The full volume and incremental data are basically always done. The continuous incremental data every day, week and month, as well as the full volume data backup on time, can greatly reduce the loss. I’m afraid that the mechanical disks in all regions are broken (disaster recovery in other places can be found except for the destruction of the earth).

The operation and maintenance authority converges. I’m still afraid to delete the database and run away. Anyway, I often use Rm-rf on the server, but generally, if I can enter only with a springboard machine, I can make a command to prohibit it.

Upper cloud + primary cloud:The various capabilities of cloud products are now very mature. Enterprises should have enough trust in the corresponding cloud manufacturers. Of course, they have to choose the right one. The various capabilities of cloud products are one of them. There are disaster recovery and emergency response mechanisms at critical moments that many companies do not have.

Cloud native is a technology that we have only paid attention to in recent years.
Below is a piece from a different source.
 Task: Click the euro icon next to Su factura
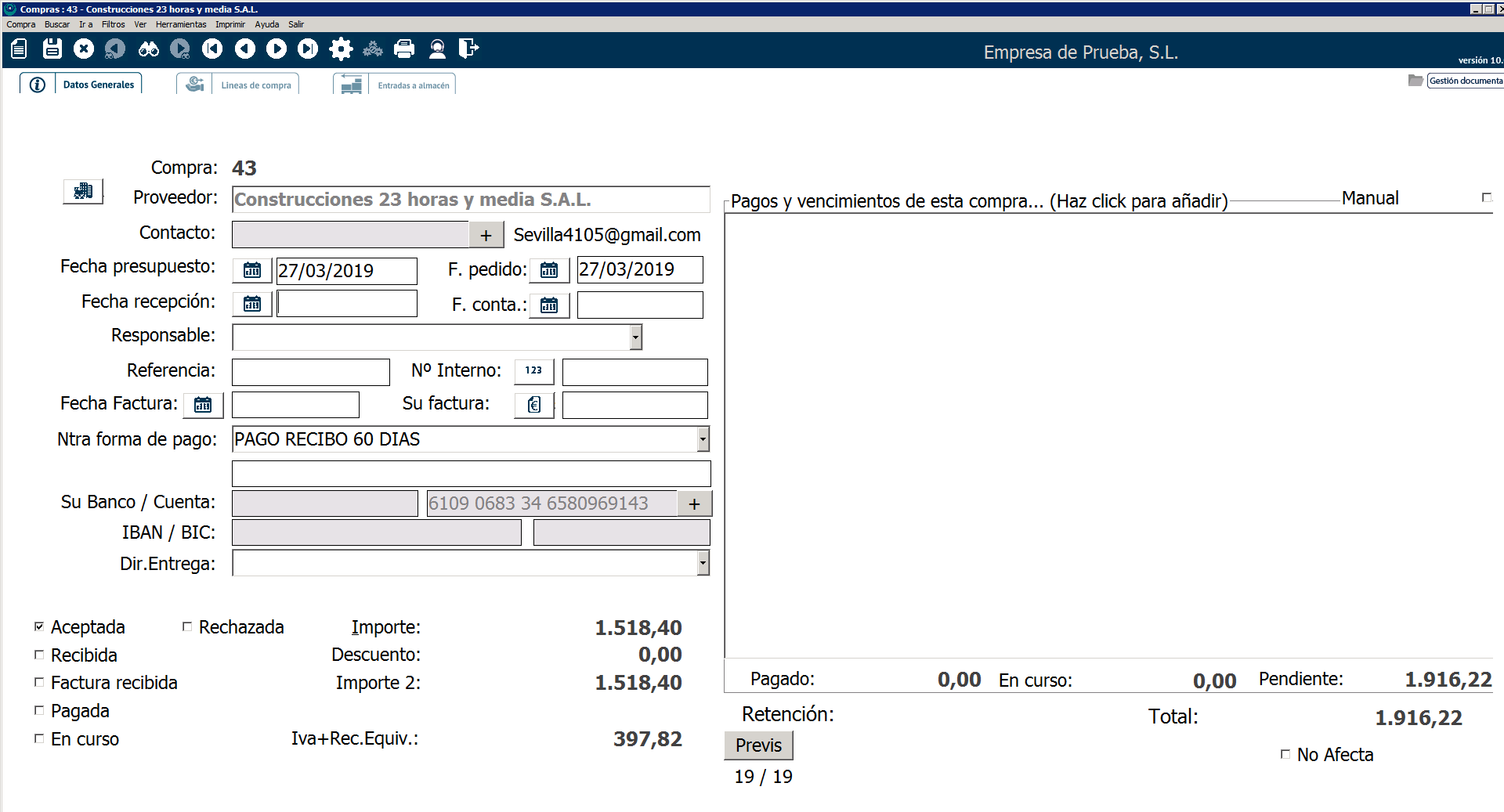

Docker + k8s, together with various capabilities of cloud computing, can actually achieve unattended, dynamic capacity expansion and emergency response, but the technology itself needs some trial costs, and I don’t know whether a video based system such as station B is suitable.

Self strength:In fact, I don’t think we can rely too much on many cloud manufacturers whether we go to the cloud or not. We still need to have our own core technology system and emergency mechanism. What if cloud manufacturers are really unreliable? I think enterprise technicians need to think about how to make real high availability.

For example, many cloud manufacturers sell one physical machine into multiple virtual machines, and then there will be a situation of single physical machine and multiple hosts. If one of them is e-commerce playing double 11 and the other is a game manufacturer, and the other takes up a lot of network bandwidth, you may have packet loss, which is a very poor experience for game users, That’s why I said don’t trust and rely too much on cloud vendors.

If the other party buys it and goes mining, it will be even more excessive. It will drain the computational power and make it more difficult to run at full load.

Station B this time, fortunately, such problems were exposed in advance, and in the evening, there should be a lot of time to recover from the low traffic. When I wrote here, most of the web pages were recovered, but I found that they were partially recovered.

Anyway, it can be completely eliminated next time. I believe station B will be busy with architecture transformation for a long time to ensure its real high availability.

I hope I can see the dance area stably in the evening, instead of staring at the 2233 niangs of 502 and 404 in a daze.

Station B collapsed. How to prevent similar accidents?